«Pronti a vincere di nuovo », recitava uno striscione di Legambiente visto nelle piazze referendarie, richiamando i plebisciti antinucleari del 1987. Così è andata e in apparenza è stato un miracolo, un grande colpo di scena. Dopo 16 anni di referendum falliti sempre più rovinosamente, questo voto ha rovesciato un trend che sembrava inarrestabile, oltretutto avvalorato dall’astensionismo crescente in tutte le elezioni.
In apparenza è stato un miracolo, nella sostanza invece è stata una conferma. La conferma che nella storia repubblicana i cambi di stagione sono spesso annunciati da eventi referendari: nel 1974 il divorzio, nel ’91 i referendum elettorali, ora l’acqua pubblica e il no al nucleare. Tutte svolte promosse da outsider politici e sociali – i radicali, Segni, i movimenti contro la privatizzazione dell’acqua e gli ambientalisti oltre allo stesso Di Pietro –, e che mai hanno visto le rappresentanze “generaliste”, grandi partiti e sindacati, come protagonisti. Anche i referendum di domenica e lunedì segnano un passaggio di stagione, più ancora delle elezioni di Milano e di Napoli. Oggi può cominciare per l’Italia il nuovo secolo, dopo che il vecchio era finito 20 anni fa, congedato di nuovo da un referendum, ma dopo 20 anni di una terra di nessuno lungo la quale né la sinistra né la destra hanno saputo mettersi alla guida di un vero cambiamento.

◆ **COMPITO RICHIESTO 1**: Per favore, riscrivi i record dalla riga con "This screenshot has height=434, width=750." fino alla riga con "Action: tap(33, 52)" compresa, scambiando "notification bell" con "notification icon" e lasciando invariato tutto il resto.
◆ **COMPITO RICHIESTO 2**: Completa la parte successiva del testo sui referendum per l'acqua pubblica e contro il nucleare, riprendendo da dove si interrompe.

◆ **RECORD DELL'ESERCIZIO**:
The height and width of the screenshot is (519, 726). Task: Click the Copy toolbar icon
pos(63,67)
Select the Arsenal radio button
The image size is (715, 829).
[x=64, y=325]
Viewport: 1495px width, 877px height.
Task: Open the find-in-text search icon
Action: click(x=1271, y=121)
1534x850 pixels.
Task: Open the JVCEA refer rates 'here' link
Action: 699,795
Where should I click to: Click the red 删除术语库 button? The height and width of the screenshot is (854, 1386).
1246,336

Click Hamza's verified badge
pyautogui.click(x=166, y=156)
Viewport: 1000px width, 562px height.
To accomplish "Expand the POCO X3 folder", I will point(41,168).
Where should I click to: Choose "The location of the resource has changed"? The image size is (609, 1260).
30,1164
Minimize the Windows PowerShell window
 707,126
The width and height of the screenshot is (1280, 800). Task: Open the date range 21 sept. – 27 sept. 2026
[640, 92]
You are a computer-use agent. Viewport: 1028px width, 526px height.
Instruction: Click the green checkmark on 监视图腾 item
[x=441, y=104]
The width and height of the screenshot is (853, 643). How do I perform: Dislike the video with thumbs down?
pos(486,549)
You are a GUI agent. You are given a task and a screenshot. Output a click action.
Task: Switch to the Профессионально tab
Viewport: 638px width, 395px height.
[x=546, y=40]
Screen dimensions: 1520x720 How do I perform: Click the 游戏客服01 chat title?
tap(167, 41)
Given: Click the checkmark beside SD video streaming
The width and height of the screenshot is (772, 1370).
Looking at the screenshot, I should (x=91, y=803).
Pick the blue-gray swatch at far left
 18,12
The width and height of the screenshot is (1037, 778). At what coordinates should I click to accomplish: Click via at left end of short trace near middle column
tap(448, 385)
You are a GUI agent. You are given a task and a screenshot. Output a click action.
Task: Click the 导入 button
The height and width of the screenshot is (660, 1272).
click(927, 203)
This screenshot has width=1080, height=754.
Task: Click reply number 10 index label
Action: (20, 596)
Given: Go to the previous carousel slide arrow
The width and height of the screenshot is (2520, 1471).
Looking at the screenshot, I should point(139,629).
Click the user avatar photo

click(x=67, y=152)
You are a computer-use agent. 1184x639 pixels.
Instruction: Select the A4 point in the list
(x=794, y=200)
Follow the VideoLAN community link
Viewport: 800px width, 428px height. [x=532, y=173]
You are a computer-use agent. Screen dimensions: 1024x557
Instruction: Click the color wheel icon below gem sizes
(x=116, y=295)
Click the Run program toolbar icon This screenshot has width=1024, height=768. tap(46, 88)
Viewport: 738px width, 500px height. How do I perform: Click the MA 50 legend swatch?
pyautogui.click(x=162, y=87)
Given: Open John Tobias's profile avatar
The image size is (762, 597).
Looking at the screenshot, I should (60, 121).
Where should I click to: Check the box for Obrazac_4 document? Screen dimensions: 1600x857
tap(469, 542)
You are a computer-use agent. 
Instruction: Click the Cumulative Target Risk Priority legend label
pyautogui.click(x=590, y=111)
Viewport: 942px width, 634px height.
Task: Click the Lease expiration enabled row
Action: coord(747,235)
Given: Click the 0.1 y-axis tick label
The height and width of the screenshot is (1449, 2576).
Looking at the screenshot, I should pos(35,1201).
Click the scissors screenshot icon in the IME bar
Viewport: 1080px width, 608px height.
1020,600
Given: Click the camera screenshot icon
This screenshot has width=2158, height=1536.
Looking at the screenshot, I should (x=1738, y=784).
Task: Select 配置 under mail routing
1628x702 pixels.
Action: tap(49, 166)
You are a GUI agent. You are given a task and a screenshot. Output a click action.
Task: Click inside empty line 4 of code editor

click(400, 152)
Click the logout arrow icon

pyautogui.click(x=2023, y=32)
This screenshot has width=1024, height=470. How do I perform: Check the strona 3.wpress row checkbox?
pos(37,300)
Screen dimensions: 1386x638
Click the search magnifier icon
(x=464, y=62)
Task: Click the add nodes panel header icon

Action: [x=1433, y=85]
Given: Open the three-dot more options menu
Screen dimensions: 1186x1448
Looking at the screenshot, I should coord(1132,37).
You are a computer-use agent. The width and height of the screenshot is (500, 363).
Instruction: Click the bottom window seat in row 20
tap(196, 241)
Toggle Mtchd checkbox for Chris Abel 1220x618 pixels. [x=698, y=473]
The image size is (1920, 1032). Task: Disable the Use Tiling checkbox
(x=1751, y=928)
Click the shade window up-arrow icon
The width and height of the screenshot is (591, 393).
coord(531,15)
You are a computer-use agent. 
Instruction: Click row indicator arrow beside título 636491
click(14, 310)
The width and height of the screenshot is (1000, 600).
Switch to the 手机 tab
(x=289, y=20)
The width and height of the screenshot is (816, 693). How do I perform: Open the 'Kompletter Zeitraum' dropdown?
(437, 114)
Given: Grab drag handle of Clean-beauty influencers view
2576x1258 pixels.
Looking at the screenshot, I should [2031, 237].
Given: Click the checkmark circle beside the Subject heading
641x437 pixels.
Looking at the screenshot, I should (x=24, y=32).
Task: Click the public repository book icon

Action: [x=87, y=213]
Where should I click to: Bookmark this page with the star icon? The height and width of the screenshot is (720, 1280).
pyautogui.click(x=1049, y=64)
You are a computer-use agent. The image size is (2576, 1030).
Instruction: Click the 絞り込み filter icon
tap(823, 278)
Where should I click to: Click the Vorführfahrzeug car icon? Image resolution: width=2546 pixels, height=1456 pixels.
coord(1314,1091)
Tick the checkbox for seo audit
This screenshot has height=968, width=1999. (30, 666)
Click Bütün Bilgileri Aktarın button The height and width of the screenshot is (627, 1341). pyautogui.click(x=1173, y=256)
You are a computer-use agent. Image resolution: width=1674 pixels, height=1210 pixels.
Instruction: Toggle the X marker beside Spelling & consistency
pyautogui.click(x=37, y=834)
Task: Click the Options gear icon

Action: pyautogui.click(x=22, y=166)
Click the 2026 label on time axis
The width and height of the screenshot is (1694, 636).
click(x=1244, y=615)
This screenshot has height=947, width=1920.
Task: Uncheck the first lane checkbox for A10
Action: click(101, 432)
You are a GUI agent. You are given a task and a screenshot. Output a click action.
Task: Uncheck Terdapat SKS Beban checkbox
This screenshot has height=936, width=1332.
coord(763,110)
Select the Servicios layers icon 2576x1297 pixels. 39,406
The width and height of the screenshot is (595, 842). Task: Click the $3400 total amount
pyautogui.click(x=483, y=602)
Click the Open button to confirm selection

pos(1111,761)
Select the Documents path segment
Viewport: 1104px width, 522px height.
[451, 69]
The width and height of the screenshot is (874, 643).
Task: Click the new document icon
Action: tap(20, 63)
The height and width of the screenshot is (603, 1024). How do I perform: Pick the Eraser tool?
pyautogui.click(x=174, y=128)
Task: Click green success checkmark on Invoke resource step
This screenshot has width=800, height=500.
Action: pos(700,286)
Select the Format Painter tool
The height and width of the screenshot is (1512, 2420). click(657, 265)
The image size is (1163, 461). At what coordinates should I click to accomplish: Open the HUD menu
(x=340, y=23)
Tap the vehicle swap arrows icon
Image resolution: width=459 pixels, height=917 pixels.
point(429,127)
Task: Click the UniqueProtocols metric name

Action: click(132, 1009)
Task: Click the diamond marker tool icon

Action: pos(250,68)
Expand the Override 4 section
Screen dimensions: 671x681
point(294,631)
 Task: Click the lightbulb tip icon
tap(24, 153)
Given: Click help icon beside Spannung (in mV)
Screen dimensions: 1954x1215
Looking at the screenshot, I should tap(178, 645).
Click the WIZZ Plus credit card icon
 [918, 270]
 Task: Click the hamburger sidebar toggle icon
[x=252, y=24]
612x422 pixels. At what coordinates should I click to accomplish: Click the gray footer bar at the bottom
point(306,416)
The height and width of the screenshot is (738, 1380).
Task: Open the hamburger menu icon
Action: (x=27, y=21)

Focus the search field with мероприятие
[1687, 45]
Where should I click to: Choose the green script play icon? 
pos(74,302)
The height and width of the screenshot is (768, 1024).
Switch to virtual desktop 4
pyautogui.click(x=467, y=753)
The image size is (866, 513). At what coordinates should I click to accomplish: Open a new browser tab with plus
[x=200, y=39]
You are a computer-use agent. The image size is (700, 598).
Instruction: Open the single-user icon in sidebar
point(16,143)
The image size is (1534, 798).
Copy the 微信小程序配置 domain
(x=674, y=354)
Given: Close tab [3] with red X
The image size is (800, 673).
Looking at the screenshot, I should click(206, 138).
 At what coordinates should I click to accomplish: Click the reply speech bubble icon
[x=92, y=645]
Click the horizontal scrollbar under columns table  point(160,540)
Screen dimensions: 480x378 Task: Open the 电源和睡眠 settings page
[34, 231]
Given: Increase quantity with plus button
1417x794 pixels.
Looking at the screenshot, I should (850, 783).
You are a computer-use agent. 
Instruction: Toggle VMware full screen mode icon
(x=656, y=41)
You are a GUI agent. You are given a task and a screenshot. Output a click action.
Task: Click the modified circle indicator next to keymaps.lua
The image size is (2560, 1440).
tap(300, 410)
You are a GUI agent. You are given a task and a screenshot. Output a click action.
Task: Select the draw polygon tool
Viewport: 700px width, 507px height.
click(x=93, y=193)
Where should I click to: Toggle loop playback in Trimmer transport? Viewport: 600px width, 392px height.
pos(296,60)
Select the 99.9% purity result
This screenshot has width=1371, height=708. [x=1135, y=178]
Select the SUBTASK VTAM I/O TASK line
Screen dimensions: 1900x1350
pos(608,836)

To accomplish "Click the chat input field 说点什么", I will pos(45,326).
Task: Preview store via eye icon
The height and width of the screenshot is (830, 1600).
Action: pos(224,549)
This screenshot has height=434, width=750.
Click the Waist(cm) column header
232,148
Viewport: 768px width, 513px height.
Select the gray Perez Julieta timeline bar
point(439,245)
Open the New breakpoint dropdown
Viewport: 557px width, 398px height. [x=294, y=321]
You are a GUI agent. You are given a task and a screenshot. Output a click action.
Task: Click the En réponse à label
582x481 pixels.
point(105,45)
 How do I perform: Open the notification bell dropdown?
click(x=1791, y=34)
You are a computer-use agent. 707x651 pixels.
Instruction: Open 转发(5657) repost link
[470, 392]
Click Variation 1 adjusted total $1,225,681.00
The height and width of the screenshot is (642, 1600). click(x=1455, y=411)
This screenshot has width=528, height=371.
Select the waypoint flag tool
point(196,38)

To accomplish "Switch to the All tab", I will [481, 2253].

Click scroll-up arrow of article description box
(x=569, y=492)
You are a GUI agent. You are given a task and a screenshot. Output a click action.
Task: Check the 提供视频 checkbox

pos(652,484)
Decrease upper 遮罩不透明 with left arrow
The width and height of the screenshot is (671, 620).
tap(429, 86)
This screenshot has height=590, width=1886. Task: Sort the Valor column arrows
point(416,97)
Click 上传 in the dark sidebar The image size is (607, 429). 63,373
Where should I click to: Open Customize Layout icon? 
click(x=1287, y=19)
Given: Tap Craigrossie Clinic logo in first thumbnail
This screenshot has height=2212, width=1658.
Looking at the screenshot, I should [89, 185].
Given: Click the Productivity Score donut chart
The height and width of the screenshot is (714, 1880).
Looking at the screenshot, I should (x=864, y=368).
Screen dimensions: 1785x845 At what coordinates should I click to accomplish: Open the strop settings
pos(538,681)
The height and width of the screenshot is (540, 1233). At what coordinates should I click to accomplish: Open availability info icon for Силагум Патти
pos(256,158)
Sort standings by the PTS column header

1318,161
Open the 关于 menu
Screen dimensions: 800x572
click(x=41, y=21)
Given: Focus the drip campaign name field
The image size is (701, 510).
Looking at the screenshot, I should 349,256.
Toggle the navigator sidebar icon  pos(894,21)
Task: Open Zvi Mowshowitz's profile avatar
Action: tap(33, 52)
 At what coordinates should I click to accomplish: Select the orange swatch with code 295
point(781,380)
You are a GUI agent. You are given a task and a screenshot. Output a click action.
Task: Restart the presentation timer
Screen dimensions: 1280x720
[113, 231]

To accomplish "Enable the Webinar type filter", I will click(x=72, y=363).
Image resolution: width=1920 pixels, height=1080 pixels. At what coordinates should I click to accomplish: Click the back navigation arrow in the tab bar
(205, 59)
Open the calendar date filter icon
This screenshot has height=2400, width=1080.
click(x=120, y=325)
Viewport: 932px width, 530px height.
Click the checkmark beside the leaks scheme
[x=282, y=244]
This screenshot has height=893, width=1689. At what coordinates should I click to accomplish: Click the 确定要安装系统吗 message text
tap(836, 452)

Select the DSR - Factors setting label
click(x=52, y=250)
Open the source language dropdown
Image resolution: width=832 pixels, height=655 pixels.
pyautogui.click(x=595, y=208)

◆ **RISPOSTA 1**:
This screenshot has height=434, width=750.
Click the Waist(cm) column header
232,148
Viewport: 768px width, 513px height.
Select the gray Perez Julieta timeline bar
point(439,245)
Open the New breakpoint dropdown
Viewport: 557px width, 398px height. [x=294, y=321]
You are a GUI agent. You are given a task and a screenshot. Output a click action.
Task: Click the En réponse à label
582x481 pixels.
point(105,45)
 How do I perform: Open the notification icon dropdown?
click(x=1791, y=34)
You are a computer-use agent. 707x651 pixels.
Instruction: Open 转发(5657) repost link
[470, 392]
Click Variation 1 adjusted total $1,225,681.00
The height and width of the screenshot is (642, 1600). click(x=1455, y=411)
This screenshot has width=528, height=371.
Select the waypoint flag tool
point(196,38)

To accomplish "Switch to the All tab", I will [481, 2253].

Click scroll-up arrow of article description box
(x=569, y=492)
You are a GUI agent. You are given a task and a screenshot. Output a click action.
Task: Check the 提供视频 checkbox

pos(652,484)
Decrease upper 遮罩不透明 with left arrow
The width and height of the screenshot is (671, 620).
tap(429, 86)
This screenshot has height=590, width=1886. Task: Sort the Valor column arrows
point(416,97)
Click 上传 in the dark sidebar The image size is (607, 429). 63,373
Where should I click to: Open Customize Layout icon? 
click(x=1287, y=19)
Given: Tap Craigrossie Clinic logo in first thumbnail
This screenshot has height=2212, width=1658.
Looking at the screenshot, I should [89, 185].
Given: Click the Productivity Score donut chart
The height and width of the screenshot is (714, 1880).
Looking at the screenshot, I should (x=864, y=368).
Screen dimensions: 1785x845 At what coordinates should I click to accomplish: Open the strop settings
pos(538,681)
The height and width of the screenshot is (540, 1233). At what coordinates should I click to accomplish: Open availability info icon for Силагум Патти
pos(256,158)
Sort standings by the PTS column header

1318,161
Open the 关于 menu
Screen dimensions: 800x572
click(x=41, y=21)
Given: Focus the drip campaign name field
The image size is (701, 510).
Looking at the screenshot, I should 349,256.
Toggle the navigator sidebar icon  pos(894,21)
Task: Open Zvi Mowshowitz's profile avatar
Action: tap(33, 52)

◆ **RISPOSTA 2**:
Quale il significato di questa svolta? Molti diranno, qualcuno ha già detto che i referendum hanno avuto successo come voto politico contro Berlusconi, e che il merito dei quesiti ha contato molto meno. Noi la pensiamo all’opposto, riteniamo che il valore storico di ciò che è successo sia proprio nell’imporsi sulla scena del dibattito pubblico di temi, di bisogni che evidentemente già da tempo pesano molto nella testa degli italiani ma che la politica ha finora trascurato: i beni comuni, l’ambiente, la voglia di una politica meno separata dalla società e con meno privilegi; in una parola, quel sentimento inedito, e adesso scopriamo dirompente, che diversi commentatori hanno sintetizzato come rivincita dell’interesse civico sull’individualismo e il “privatismo” di questi anni.
Come si diceva, anche in questo caso la novità è maturata fuori dai grandi partiti, e fuori anche – va detto -– dai media tradizionali e da tutti i talk-show politici televisivi, di ogni colore. Ma mentre la destra esce da questa prova con le ossa rotte – sue tutte le leggi abrogate, suo e solo suo il tentativo di cancellare o vanificare il voto –, il centrosinistra e in particolare il Pd hanno avuto il merito, il grande merito, di intuire per tempo che questo passaggio non era solo un’altra tappa nella battaglia di opposizione al governo, ma era di più: ci sono questioni, dimensioni che oggi per gli italiani hanno un’importanza prioritaria e che finora la politica ha largamente trascurato.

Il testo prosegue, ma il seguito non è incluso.